[Entradas do conjunto de dados]

------------------------

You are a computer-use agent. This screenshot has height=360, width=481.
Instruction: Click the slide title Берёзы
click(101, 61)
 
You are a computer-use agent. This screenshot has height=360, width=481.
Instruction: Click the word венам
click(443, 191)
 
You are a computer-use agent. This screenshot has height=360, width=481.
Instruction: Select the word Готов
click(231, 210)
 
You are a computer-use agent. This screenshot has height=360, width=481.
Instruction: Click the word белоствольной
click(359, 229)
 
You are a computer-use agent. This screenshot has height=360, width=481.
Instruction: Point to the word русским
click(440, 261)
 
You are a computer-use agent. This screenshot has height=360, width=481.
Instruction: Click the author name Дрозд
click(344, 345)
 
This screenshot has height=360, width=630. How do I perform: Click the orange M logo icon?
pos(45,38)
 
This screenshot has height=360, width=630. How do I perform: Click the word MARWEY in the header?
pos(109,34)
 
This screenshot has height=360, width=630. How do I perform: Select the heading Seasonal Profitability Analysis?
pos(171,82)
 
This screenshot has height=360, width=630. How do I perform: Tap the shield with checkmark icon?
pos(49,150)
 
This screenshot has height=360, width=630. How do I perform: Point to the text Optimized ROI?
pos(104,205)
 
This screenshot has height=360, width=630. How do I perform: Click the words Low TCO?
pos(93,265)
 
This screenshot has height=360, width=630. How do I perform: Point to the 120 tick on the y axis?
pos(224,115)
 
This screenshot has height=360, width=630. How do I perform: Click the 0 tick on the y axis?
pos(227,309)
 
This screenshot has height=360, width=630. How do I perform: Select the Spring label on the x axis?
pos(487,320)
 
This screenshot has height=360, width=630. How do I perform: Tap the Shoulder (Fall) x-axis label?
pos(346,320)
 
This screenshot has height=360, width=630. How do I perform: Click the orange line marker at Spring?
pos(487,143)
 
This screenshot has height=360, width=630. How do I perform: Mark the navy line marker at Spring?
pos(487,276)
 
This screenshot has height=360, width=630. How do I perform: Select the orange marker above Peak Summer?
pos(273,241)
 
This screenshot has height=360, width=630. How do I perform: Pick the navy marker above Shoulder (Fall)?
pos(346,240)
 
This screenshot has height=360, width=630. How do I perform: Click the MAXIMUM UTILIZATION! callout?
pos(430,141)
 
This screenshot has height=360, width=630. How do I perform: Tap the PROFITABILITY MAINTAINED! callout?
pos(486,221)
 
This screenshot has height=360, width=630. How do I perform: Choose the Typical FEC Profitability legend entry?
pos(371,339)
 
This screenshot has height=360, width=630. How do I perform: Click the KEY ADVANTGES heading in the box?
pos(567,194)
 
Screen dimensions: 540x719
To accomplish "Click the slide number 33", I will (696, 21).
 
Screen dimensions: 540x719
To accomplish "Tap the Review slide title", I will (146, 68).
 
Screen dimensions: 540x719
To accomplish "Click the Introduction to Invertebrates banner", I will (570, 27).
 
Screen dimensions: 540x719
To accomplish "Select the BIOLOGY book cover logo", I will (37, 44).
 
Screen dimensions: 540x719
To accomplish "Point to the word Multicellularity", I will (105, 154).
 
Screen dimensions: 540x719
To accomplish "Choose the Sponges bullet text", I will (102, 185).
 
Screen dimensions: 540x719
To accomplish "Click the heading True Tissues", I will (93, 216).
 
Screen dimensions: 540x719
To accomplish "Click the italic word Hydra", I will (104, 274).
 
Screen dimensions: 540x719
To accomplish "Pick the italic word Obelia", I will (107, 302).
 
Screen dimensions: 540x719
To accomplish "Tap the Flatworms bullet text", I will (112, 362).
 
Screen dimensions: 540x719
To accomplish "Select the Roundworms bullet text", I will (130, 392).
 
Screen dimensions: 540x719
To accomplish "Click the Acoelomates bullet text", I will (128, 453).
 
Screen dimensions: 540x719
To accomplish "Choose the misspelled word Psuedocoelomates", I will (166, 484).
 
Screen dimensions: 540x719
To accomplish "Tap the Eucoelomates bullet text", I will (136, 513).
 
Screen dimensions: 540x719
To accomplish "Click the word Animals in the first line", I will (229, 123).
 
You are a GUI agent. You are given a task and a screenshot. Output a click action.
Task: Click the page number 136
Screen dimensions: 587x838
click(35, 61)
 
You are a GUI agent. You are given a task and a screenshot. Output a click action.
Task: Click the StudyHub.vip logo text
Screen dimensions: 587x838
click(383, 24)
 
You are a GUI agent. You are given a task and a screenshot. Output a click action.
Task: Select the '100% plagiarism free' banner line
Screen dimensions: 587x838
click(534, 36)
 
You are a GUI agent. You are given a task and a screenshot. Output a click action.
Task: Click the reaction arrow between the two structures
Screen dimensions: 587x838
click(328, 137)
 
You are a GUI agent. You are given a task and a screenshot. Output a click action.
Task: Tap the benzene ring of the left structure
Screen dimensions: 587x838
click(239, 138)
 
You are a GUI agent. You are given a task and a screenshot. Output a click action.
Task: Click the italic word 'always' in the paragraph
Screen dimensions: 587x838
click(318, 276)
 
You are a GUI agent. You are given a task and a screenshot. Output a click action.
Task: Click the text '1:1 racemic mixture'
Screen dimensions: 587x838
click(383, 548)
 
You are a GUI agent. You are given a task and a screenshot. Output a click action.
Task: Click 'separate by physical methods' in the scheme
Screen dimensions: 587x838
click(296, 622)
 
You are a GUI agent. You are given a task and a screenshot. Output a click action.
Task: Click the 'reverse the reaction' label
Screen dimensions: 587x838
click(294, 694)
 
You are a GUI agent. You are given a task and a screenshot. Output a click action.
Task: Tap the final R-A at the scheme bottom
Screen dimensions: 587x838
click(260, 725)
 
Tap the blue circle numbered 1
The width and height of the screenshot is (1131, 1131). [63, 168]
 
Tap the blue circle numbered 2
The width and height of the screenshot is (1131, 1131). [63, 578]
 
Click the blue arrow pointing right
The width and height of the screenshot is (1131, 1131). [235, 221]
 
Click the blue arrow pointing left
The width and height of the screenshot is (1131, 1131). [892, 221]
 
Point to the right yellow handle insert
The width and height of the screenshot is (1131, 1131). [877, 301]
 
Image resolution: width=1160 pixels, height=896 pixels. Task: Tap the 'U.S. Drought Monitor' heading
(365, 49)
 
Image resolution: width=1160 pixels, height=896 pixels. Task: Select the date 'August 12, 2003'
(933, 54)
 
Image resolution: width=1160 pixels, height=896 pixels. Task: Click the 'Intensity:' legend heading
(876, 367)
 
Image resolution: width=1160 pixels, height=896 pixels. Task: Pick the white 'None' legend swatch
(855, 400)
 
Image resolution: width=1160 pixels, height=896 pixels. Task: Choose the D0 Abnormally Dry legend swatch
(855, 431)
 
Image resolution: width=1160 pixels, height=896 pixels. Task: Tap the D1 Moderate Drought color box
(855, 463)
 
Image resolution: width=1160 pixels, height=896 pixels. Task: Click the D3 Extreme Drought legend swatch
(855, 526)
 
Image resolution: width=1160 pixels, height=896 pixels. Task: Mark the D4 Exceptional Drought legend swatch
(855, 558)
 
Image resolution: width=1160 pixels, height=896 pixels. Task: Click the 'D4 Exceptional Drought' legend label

------------------------

● O que fazer
Disponha todas as linhas dos dados acima em uma tabela Markdown com as colunas Nº e Conteúdo. Numere as linhas em sequência e omita as que estiverem em branco.

● Resposta correta
| Nº | Conteúdo |
|---|---|
| 1 | You are a computer-use agent. This screenshot has height=360, width=481. |
| 2 | Instruction: Click the slide title Берёзы |
| 3 | click(101, 61) |
| 4 | You are a computer-use agent. This screenshot has height=360, width=481. |
| 5 | Instruction: Click the word венам |
| 6 | click(443, 191) |
| 7 | You are a computer-use agent. This screenshot has height=360, width=481. |
| 8 | Instruction: Select the word Готов |
| 9 | click(231, 210) |
| 10 | You are a computer-use agent. This screenshot has height=360, width=481. |
| 11 | Instruction: Click the word белоствольной |
| 12 | click(359, 229) |
| 13 | You are a computer-use agent. This screenshot has height=360, width=481. |
| 14 | Instruction: Point to the word русским |
| 15 | click(440, 261) |
| 16 | You are a computer-use agent. This screenshot has height=360, width=481. |
| 17 | Instruction: Click the author name Дрозд |
| 18 | click(344, 345) |
| 19 | This screenshot has height=360, width=630. How do I perform: Click the orange M logo icon? |
| 20 | pos(45,38) |
| 21 | This screenshot has height=360, width=630. How do I perform: Click the word MARWEY in the header? |
| 22 | pos(109,34) |
| 23 | This screenshot has height=360, width=630. How do I perform: Select the heading Seasonal Profitability Analysis? |
| 24 | pos(171,82) |
| 25 | This screenshot has height=360, width=630. How do I perform: Tap the shield with checkmark icon? |
| 26 | pos(49,150) |
| 27 | This screenshot has height=360, width=630. How do I perform: Point to the text Optimized ROI? |
| 28 | pos(104,205) |
| 29 | This screenshot has height=360, width=630. How do I perform: Click the words Low TCO? |
| 30 | pos(93,265) |
| 31 | This screenshot has height=360, width=630. How do I perform: Point to the 120 tick on the y axis? |
| 32 | pos(224,115) |
| 33 | This screenshot has height=360, width=630. How do I perform: Click the 0 tick on the y axis? |
| 34 | pos(227,309) |
| 35 | This screenshot has height=360, width=630. How do I perform: Select the Spring label on the x axis? |
| 36 | pos(487,320) |
| 37 | This screenshot has height=360, width=630. How do I perform: Tap the Shoulder (Fall) x-axis label? |
| 38 | pos(346,320) |
| 39 | This screenshot has height=360, width=630. How do I perform: Click the orange line marker at Spring? |
| 40 | pos(487,143) |
| 41 | This screenshot has height=360, width=630. How do I perform: Mark the navy line marker at Spring? |
| 42 | pos(487,276) |
| 43 | This screenshot has height=360, width=630. How do I perform: Select the orange marker above Peak Summer? |
| 44 | pos(273,241) |
| 45 | This screenshot has height=360, width=630. How do I perform: Pick the navy marker above Shoulder (Fall)? |
| 46 | pos(346,240) |
| 47 | This screenshot has height=360, width=630. How do I perform: Click the MAXIMUM UTILIZATION! callout? |
| 48 | pos(430,141) |
| 49 | This screenshot has height=360, width=630. How do I perform: Tap the PROFITABILITY MAINTAINED! callout? |
| 50 | pos(486,221) |
| 51 | This screenshot has height=360, width=630. How do I perform: Choose the Typical FEC Profitability legend entry? |
| 52 | pos(371,339) |
| 53 | This screenshot has height=360, width=630. How do I perform: Click the KEY ADVANTGES heading in the box? |
| 54 | pos(567,194) |
| 55 | Screen dimensions: 540x719 |
| 56 | To accomplish "Click the slide number 33", I will (696, 21). |
| 57 | Screen dimensions: 540x719 |
| 58 | To accomplish "Tap the Review slide title", I will (146, 68). |
| 59 | Screen dimensions: 540x719 |
| 60 | To accomplish "Click the Introduction to Invertebrates banner", I will (570, 27). |
| 61 | Screen dimensions: 540x719 |
| 62 | To accomplish "Select the BIOLOGY book cover logo", I will (37, 44). |
| 63 | Screen dimensions: 540x719 |
| 64 | To accomplish "Point to the word Multicellularity", I will (105, 154). |
| 65 | Screen dimensions: 540x719 |
| 66 | To accomplish "Choose the Sponges bullet text", I will (102, 185). |
| 67 | Screen dimensions: 540x719 |
| 68 | To accomplish "Click the heading True Tissues", I will (93, 216). |
| 69 | Screen dimensions: 540x719 |
| 70 | To accomplish "Click the italic word Hydra", I will (104, 274). |
| 71 | Screen dimensions: 540x719 |
| 72 | To accomplish "Pick the italic word Obelia", I will (107, 302). |
| 73 | Screen dimensions: 540x719 |
| 74 | To accomplish "Tap the Flatworms bullet text", I will (112, 362). |
| 75 | Screen dimensions: 540x719 |
| 76 | To accomplish "Select the Roundworms bullet text", I will (130, 392). |
| 77 | Screen dimensions: 540x719 |
| 78 | To accomplish "Click the Acoelomates bullet text", I will (128, 453). |
| 79 | Screen dimensions: 540x719 |
| 80 | To accomplish "Choose the misspelled word Psuedocoelomates", I will (166, 484). |
| 81 | Screen dimensions: 540x719 |
| 82 | To accomplish "Tap the Eucoelomates bullet text", I will (136, 513). |
| 83 | Screen dimensions: 540x719 |
| 84 | To accomplish "Click the word Animals in the first line", I will (229, 123). |
| 85 | You are a GUI agent. You are given a task and a screenshot. Output a click action. |
| 86 | Task: Click the page number 136 |
| 87 | Screen dimensions: 587x838 |
| 88 | click(35, 61) |
| 89 | You are a GUI agent. You are given a task and a screenshot. Output a click action. |
| 90 | Task: Click the StudyHub.vip logo text |
| 91 | Screen dimensions: 587x838 |
| 92 | click(383, 24) |
| 93 | You are a GUI agent. You are given a task and a screenshot. Output a click action. |
| 94 | Task: Select the '100% plagiarism free' banner line |
| 95 | Screen dimensions: 587x838 |
| 96 | click(534, 36) |
| 97 | You are a GUI agent. You are given a task and a screenshot. Output a click action. |
| 98 | Task: Click the reaction arrow between the two structures |
| 99 | Screen dimensions: 587x838 |
| 100 | click(328, 137) |
| 101 | You are a GUI agent. You are given a task and a screenshot. Output a click action. |
| 102 | Task: Tap the benzene ring of the left structure |
| 103 | Screen dimensions: 587x838 |
| 104 | click(239, 138) |
| 105 | You are a GUI agent. You are given a task and a screenshot. Output a click action. |
| 106 | Task: Click the italic word 'always' in the paragraph |
| 107 | Screen dimensions: 587x838 |
| 108 | click(318, 276) |
| 109 | You are a GUI agent. You are given a task and a screenshot. Output a click action. |
| 110 | Task: Click the text '1:1 racemic mixture' |
| 111 | Screen dimensions: 587x838 |
| 112 | click(383, 548) |
| 113 | You are a GUI agent. You are given a task and a screenshot. Output a click action. |
| 114 | Task: Click 'separate by physical methods' in the scheme |
| 115 | Screen dimensions: 587x838 |
| 116 | click(296, 622) |
| 117 | You are a GUI agent. You are given a task and a screenshot. Output a click action. |
| 118 | Task: Click the 'reverse the reaction' label |
| 119 | Screen dimensions: 587x838 |
| 120 | click(294, 694) |
| 121 | You are a GUI agent. You are given a task and a screenshot. Output a click action. |
| 122 | Task: Tap the final R-A at the scheme bottom |
| 123 | Screen dimensions: 587x838 |
| 124 | click(260, 725) |
| 125 | Tap the blue circle numbered 1 |
| 126 | The width and height of the screenshot is (1131, 1131). [63, 168] |
| 127 | Tap the blue circle numbered 2 |
| 128 | The width and height of the screenshot is (1131, 1131). [63, 578] |
| 129 | Click the blue arrow pointing right |
| 130 | The width and height of the screenshot is (1131, 1131). [235, 221] |
| 131 | Click the blue arrow pointing left |
| 132 | The width and height of the screenshot is (1131, 1131). [892, 221] |
| 133 | Point to the right yellow handle insert |
| 134 | The width and height of the screenshot is (1131, 1131). [877, 301] |
| 135 | Image resolution: width=1160 pixels, height=896 pixels. Task: Tap the 'U.S. Drought Monitor' heading |
| 136 | (365, 49) |
| 137 | Image resolution: width=1160 pixels, height=896 pixels. Task: Select the date 'August 12, 2003' |
| 138 | (933, 54) |
| 139 | Image resolution: width=1160 pixels, height=896 pixels. Task: Click the 'Intensity:' legend heading |
| 140 | (876, 367) |
| 141 | Image resolution: width=1160 pixels, height=896 pixels. Task: Pick the white 'None' legend swatch |
| 142 | (855, 400) |
| 143 | Image resolution: width=1160 pixels, height=896 pixels. Task: Choose the D0 Abnormally Dry legend swatch |
| 144 | (855, 431) |
| 145 | Image resolution: width=1160 pixels, height=896 pixels. Task: Tap the D1 Moderate Drought color box |
| 146 | (855, 463) |
| 147 | Image resolution: width=1160 pixels, height=896 pixels. Task: Click the D3 Extreme Drought legend swatch |
| 148 | (855, 526) |
| 149 | Image resolution: width=1160 pixels, height=896 pixels. Task: Mark the D4 Exceptional Drought legend swatch |
| 150 | (855, 558) |
| 151 | Image resolution: width=1160 pixels, height=896 pixels. Task: Click the 'D4 Exceptional Drought' legend label |